▶ [Direction a]
In the records, reproduce word for word everything from the line containing "Task: Select the number 2 circle badge" down to the line containing "Action: point(56,111)", including both of those lines.

▶ [Excerpt provided]
————

# where to get a cheap trailer



## nvr2many (Jan 18, 2011)

What do you consider cheap?? Sometimes you get what ya pay for. We just bought a 2h bp and put $$$$ into it fixing it up. Almost ready to roll!!! Safety is the key.


----------



## DraftyAiresMum (Jun 1, 2011)

Misty, where in AZ and how much are you lookin to spend? Craigslist is probably the best place to go for inexpensive, but like nvr2many said, you get what you pay for. That being said, there's this one up by me that doesn't look too bad.

HORSE TRAILER - 2 Horse - SOLID

This one is in Phoenix and looks really nice:
Horse Trailer - 2 horse/straight load

This one is super clean for the price:
97 CM 2 Horse
_Posted via Mobile Device_


----------



## nvr2many (Jan 18, 2011)

Oh and how big are your horses??? Mine are huge and needed an XT XW. That will make a difference also.


----------



## misty moon (Sep 1, 2011)

Any where between 800 and 1000 would be nice but I'm not sure I will be able to find anything safe to put my horse in for that price. Im in Scottsdale/Phoenix area. But I keep my horse in sun city so if there is anything out there that would be ok too. Thank you!
_Posted via Mobile Device_


----------



## DraftyAiresMum (Jun 1, 2011)

————

▶ [Direction b]
Repeat verbatim the portion of the forum thread on cheap trailers that runs from "What do you" down to "is the key.".

▶ [Extracted records]
————

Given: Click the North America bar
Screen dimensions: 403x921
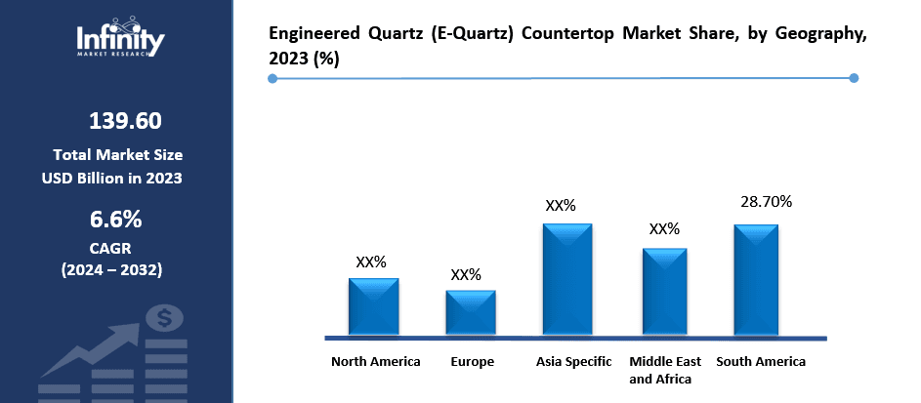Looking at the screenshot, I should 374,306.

————

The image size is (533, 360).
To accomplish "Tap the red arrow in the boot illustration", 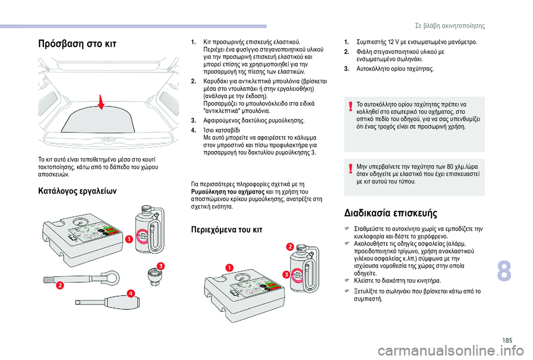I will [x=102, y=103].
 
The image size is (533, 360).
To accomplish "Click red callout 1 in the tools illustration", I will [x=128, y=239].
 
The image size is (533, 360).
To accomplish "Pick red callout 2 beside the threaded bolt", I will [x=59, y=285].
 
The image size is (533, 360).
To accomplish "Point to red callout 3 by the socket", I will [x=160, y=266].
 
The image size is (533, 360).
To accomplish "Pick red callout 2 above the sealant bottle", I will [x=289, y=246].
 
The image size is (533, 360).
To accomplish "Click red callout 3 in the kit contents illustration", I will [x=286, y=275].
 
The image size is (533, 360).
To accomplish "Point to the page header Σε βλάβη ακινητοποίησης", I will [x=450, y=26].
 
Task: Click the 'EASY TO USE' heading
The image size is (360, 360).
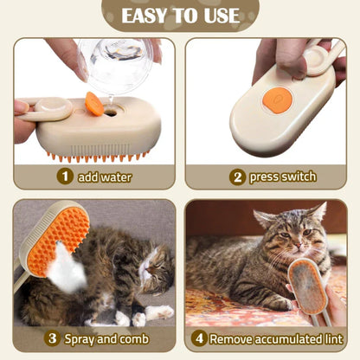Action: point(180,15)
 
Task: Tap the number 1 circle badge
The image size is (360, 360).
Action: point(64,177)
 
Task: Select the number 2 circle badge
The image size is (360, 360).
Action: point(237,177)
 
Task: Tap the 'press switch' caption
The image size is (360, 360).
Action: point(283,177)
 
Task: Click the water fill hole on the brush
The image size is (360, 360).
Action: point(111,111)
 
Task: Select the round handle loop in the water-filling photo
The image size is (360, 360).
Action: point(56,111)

————

▶ [Written response a]
Task: Select the number 2 circle badge
The image size is (360, 360).
Action: point(237,177)
 
Task: Tap the 'press switch' caption
The image size is (360, 360).
Action: point(283,177)
 
Task: Click the water fill hole on the brush
The image size is (360, 360).
Action: point(111,111)
 
Task: Select the round handle loop in the water-filling photo
The image size is (360, 360).
Action: point(56,111)

▶ [Written response b]
What do you consider cheap?? Sometimes you get what ya pay for. We just bought a 2h bp and put $$$$ into it fixing it up. Almost ready to roll!!! Safety is the key.